SHORT EXERCISE
Please duplicate the lines of the listing below, starting at the line that contains "You are a GUI" and stopping after the line that contains "The height and".

DATA EXCERPTS

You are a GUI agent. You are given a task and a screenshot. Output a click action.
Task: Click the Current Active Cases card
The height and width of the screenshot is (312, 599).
---
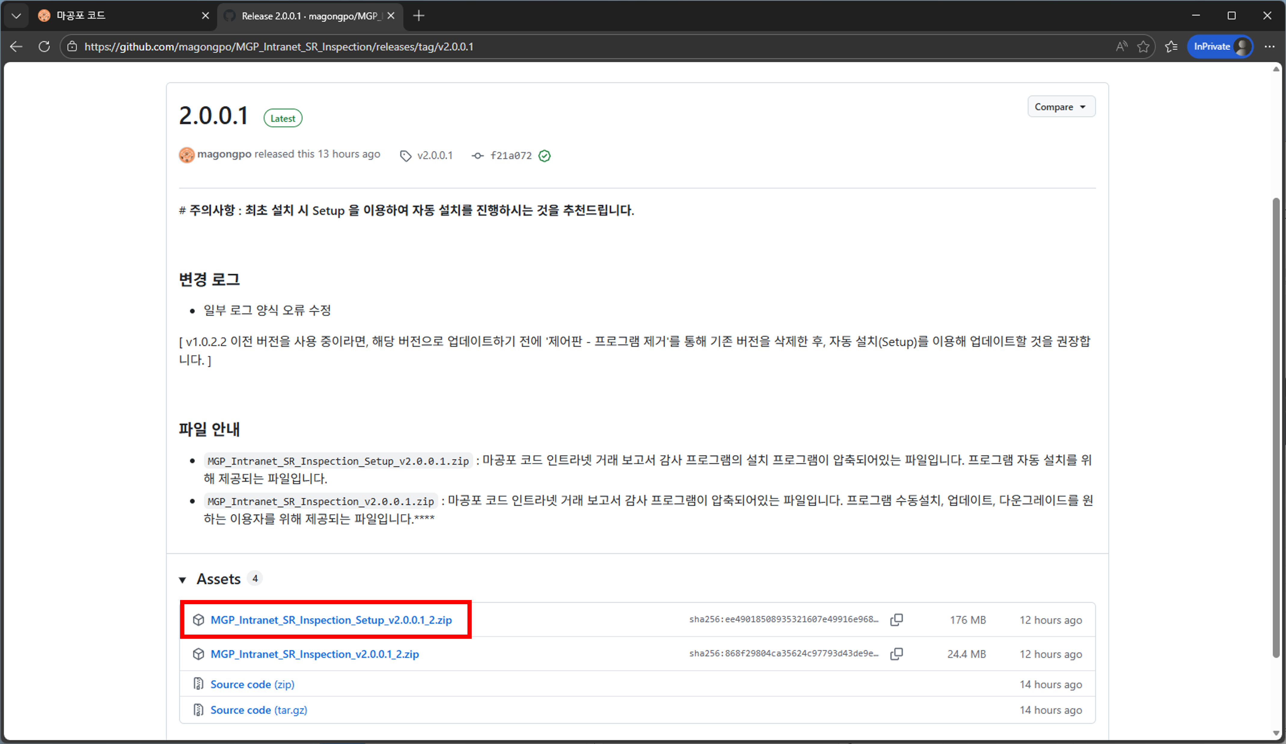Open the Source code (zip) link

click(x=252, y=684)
---
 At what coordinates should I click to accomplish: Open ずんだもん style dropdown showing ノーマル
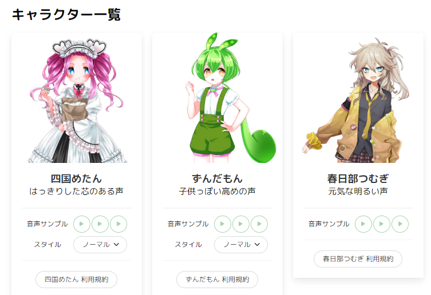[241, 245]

SOLVED EXERCISE
You are a GUI agent. You are given a task and a screenshot. Output a click action.
Task: Click the Current Active Cases card
The height and width of the screenshot is (312, 599).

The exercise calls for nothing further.